Exercise details:
Give back exactly the first lines of the entries below, through the line with "Apply the new".

Dataset records
=== Begin Enclosure ===
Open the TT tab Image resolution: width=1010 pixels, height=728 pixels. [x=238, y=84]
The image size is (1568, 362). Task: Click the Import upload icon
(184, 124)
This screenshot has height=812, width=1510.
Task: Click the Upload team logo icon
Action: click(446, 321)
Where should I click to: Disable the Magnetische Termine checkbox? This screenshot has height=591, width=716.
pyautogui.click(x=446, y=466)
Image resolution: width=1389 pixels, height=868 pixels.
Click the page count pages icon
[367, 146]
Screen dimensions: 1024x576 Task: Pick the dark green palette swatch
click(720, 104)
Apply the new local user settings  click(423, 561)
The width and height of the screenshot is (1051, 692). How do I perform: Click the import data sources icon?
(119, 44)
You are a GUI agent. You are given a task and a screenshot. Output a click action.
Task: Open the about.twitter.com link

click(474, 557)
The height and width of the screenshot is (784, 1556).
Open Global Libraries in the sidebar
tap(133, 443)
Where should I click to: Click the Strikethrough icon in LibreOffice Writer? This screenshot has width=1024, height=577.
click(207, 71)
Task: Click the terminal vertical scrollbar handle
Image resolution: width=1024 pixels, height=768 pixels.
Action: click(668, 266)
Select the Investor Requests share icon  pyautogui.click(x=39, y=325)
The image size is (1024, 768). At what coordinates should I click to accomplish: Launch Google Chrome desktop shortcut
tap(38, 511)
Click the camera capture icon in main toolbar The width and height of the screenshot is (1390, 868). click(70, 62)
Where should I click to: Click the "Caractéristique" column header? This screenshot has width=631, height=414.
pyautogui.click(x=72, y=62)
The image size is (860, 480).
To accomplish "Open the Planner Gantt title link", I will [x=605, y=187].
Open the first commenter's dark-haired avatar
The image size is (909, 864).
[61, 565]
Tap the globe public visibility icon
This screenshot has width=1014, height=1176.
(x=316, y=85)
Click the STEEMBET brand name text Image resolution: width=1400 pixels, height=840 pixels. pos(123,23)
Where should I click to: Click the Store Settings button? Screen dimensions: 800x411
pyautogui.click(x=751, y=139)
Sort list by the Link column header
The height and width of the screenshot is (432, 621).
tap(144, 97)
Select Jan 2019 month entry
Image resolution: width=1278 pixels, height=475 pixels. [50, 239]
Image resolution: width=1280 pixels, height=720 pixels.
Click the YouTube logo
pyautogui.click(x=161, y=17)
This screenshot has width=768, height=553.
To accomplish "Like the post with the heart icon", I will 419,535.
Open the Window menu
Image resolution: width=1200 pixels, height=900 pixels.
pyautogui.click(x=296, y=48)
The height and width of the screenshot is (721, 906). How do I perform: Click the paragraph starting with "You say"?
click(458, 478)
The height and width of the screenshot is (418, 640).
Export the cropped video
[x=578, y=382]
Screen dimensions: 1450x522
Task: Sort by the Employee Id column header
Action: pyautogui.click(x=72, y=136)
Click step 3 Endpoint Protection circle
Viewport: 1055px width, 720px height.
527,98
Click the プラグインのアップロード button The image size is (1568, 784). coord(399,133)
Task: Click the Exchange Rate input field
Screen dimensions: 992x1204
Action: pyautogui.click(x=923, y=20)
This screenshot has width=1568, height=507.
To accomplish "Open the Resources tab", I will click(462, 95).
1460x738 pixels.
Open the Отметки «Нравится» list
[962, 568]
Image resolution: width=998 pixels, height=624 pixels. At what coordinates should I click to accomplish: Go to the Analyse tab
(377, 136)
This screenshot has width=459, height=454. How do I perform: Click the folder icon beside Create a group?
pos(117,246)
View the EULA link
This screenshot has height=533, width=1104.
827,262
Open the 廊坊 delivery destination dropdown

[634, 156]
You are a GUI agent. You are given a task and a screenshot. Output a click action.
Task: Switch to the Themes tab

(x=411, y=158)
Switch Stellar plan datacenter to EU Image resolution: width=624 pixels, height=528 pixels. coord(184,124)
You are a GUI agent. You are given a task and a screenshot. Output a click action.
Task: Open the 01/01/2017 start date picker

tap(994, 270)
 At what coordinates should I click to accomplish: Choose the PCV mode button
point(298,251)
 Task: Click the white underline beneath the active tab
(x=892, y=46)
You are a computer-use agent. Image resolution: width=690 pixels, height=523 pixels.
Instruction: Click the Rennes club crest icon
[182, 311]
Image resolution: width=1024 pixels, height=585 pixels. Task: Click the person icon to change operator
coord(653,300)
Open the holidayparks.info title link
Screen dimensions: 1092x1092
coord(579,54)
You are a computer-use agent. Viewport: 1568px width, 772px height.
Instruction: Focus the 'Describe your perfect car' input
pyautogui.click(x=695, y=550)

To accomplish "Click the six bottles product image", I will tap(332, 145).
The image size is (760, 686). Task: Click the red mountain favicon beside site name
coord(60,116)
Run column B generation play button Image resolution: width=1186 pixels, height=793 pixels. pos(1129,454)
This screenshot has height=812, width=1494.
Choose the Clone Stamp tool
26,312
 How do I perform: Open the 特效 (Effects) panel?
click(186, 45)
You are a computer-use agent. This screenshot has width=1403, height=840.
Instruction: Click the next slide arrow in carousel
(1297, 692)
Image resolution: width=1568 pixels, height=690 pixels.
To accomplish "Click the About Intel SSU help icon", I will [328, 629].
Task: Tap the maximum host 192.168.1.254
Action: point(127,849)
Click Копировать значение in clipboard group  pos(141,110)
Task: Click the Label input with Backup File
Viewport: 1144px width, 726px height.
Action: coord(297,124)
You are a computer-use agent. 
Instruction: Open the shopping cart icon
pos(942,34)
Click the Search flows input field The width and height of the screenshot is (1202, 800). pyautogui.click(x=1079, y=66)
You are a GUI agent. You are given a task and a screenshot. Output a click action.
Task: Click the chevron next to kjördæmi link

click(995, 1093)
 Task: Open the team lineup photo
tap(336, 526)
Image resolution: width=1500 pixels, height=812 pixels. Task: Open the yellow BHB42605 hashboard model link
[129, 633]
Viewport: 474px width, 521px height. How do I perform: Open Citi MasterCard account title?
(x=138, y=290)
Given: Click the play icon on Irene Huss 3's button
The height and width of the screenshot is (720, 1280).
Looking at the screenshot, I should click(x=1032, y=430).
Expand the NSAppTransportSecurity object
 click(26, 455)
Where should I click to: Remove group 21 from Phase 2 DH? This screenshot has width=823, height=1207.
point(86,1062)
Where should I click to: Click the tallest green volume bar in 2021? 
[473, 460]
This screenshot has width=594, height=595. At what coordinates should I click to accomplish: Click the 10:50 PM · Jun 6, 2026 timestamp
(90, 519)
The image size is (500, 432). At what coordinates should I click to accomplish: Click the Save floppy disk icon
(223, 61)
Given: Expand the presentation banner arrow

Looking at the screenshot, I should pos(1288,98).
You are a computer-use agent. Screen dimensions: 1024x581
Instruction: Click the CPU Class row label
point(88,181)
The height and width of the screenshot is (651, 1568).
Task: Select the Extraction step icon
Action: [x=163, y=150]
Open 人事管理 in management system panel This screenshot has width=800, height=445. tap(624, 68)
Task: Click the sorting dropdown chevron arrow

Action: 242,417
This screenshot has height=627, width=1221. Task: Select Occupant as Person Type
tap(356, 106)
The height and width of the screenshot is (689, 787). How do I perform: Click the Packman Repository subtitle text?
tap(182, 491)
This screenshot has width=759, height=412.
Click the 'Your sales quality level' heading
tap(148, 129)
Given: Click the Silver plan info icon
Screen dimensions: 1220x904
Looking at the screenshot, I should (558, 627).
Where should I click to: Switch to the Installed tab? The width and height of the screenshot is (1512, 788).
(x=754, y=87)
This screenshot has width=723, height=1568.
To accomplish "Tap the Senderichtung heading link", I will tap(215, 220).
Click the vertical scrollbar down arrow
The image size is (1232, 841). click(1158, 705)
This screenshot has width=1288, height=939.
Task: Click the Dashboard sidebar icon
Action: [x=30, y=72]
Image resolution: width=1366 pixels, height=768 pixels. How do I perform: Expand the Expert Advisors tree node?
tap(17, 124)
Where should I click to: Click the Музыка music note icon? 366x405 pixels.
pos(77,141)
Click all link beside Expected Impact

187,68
=== End Enclosure ===
Answer area:
Open the TT tab Image resolution: width=1010 pixels, height=728 pixels. [x=238, y=84]
The image size is (1568, 362). Task: Click the Import upload icon
(184, 124)
This screenshot has height=812, width=1510.
Task: Click the Upload team logo icon
Action: click(446, 321)
Where should I click to: Disable the Magnetische Termine checkbox? This screenshot has height=591, width=716.
pyautogui.click(x=446, y=466)
Image resolution: width=1389 pixels, height=868 pixels.
Click the page count pages icon
[367, 146]
Screen dimensions: 1024x576 Task: Pick the dark green palette swatch
click(720, 104)
Apply the new local user settings  click(423, 561)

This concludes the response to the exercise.